The exact regulations for the use of bidding boxes vary according to the sponsoring authority. In tournaments sanctioned by the ACBL, for example:
1. Players must choose a call before touching any card in the box. A call is considered made when a bidding card has been taken out of the bidding box with intent.
2. A call may be changed without penalty (under the provisions of other bridge laws) only if a player has inadvertently taken out the wrong bidding card, and the player corrects, or attempts to correct, without pause for thought, and the player's partner has not made a call.
3. Use of the Stop card has been discontinued. No verbal or visual skip-bid warning should be used. Following a jump in the bidding, left-hand opponent is obligated to wait approximately 10 seconds (while giving the appearance of studying his hand and not in excess time to determine a choice of bids) before making a call.

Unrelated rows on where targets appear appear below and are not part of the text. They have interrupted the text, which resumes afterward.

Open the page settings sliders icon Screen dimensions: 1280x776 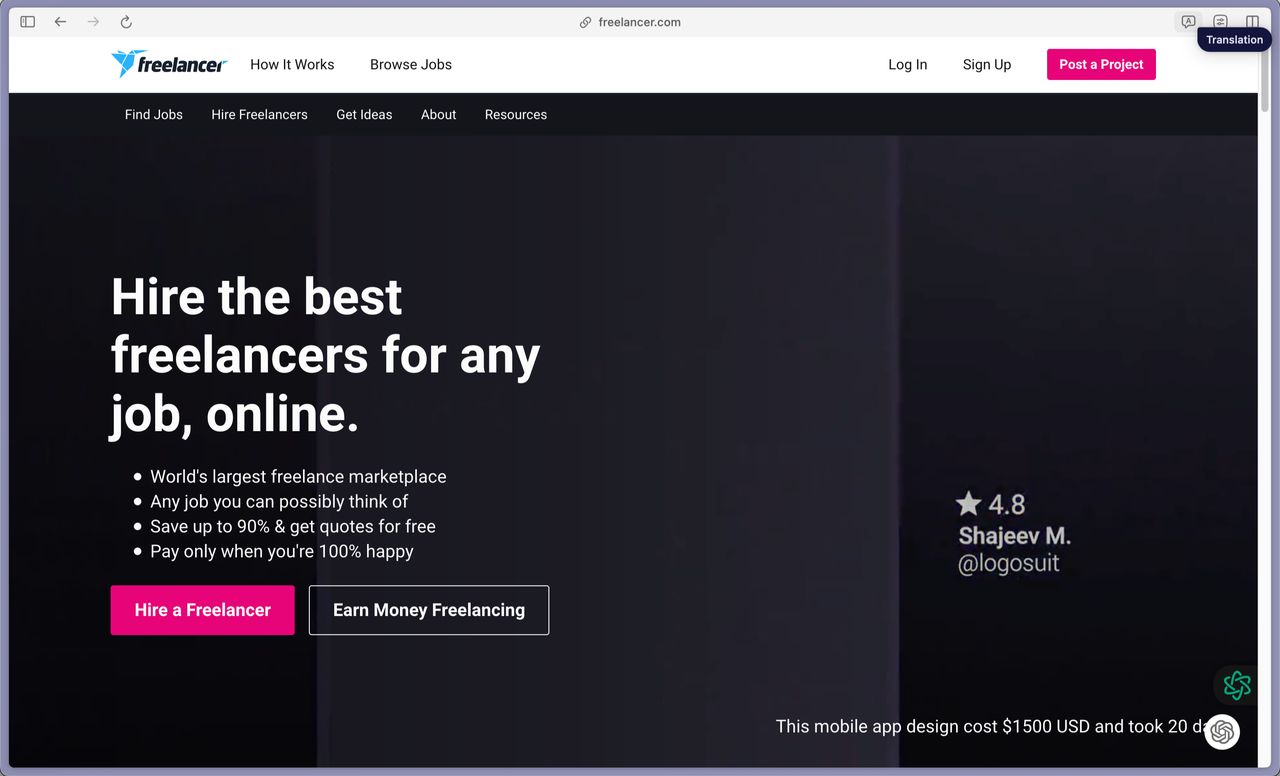1220,22
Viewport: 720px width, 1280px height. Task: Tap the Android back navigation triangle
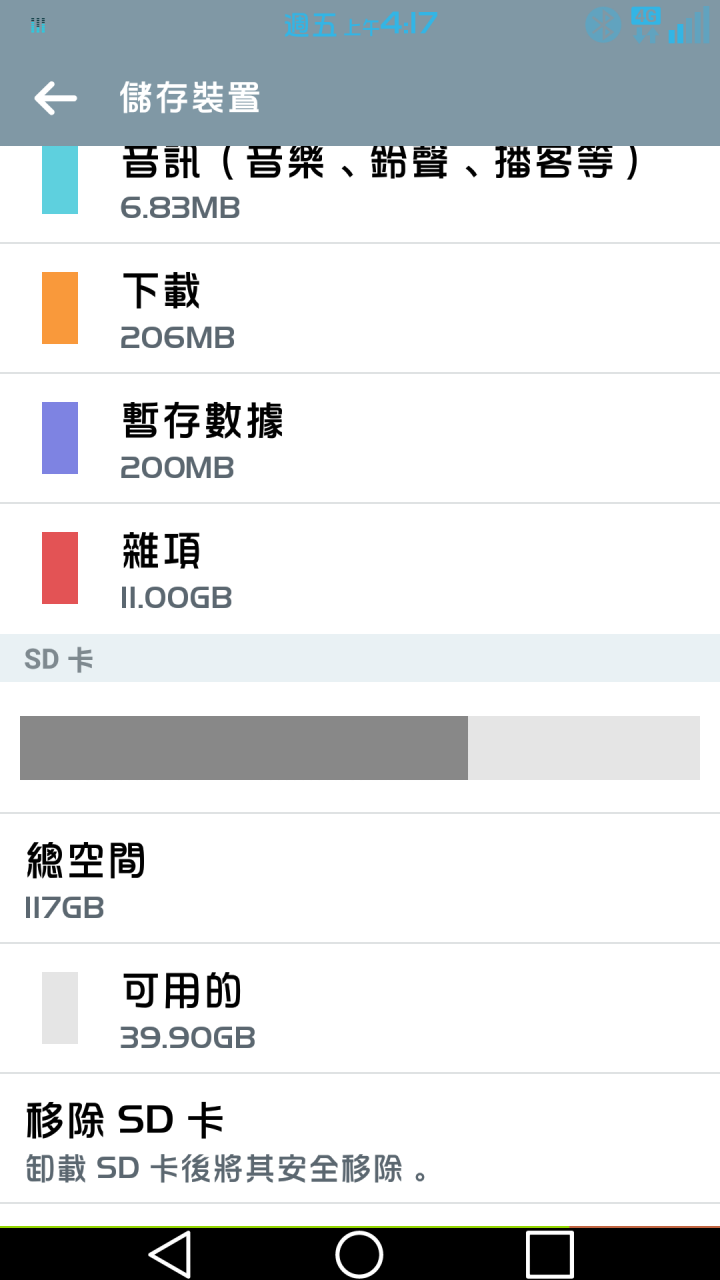[169, 1253]
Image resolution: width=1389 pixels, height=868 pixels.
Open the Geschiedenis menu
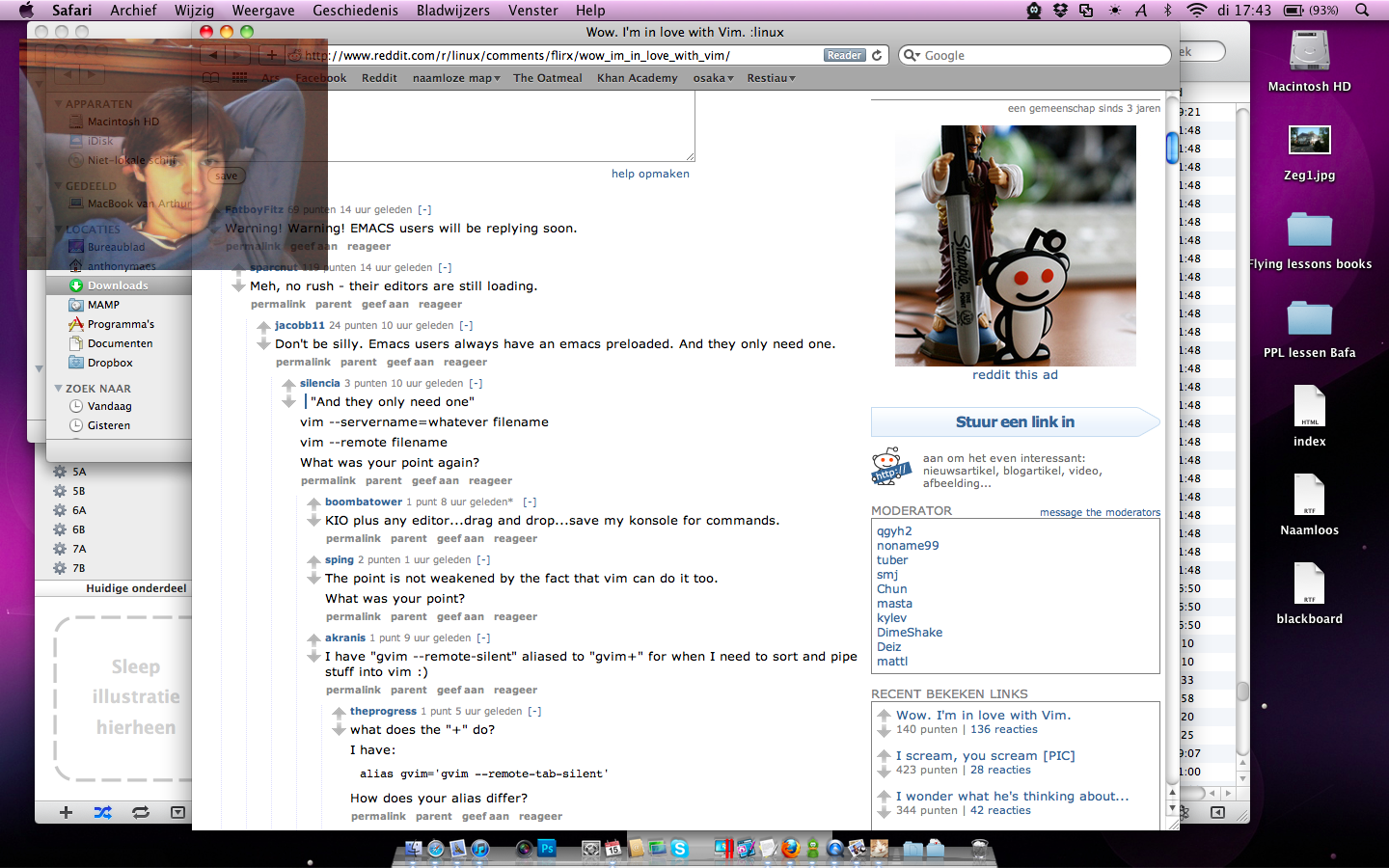(355, 11)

==Accessibility considerations==
Use of bidding boxes greatly improves the game for people with hearing impairment. For tournaments where bidding boxes are not available, sponsoring organizations will allow their use for the tables where they play. In the case of limited availability of the boxes, people with hearing problems will have precedence. Conversely, players with certain physical impairments (blindness, arthritis) may be unable to use bidding boxes and are exempted from their use.

===Laterality===
Most bidding boxes (more precisely, bidding cards) on the market are suited for right-handed people: the tabs of the bid cards grow up from right to left side of the stack, and the printed symbols are right side up when the card is held with the right hand at the tab. That makes it somewhat difficult for left-handed people, who naturally bid with their left hand: they would normally hold the box at the left side of the table, and the card symbols on standard boxes turn upside down unless rotated in an awkward manner. Also, the natural order of placing the cards would be from right to left. Some manufacturers offer bidding boxes for left-handed people, which are constructed (except for the placement of suit symbols on the tabs) and used as mirror images of right-handed boxes. Tournament organizers generally permit the players to carry their own left-handed bidding boxes.

===Color perception===
The card symbols are orange for the diamond pips and green for the club pips, whereas the spade and heart pips are the customary black ( or blue ) and red. No trumps are grey.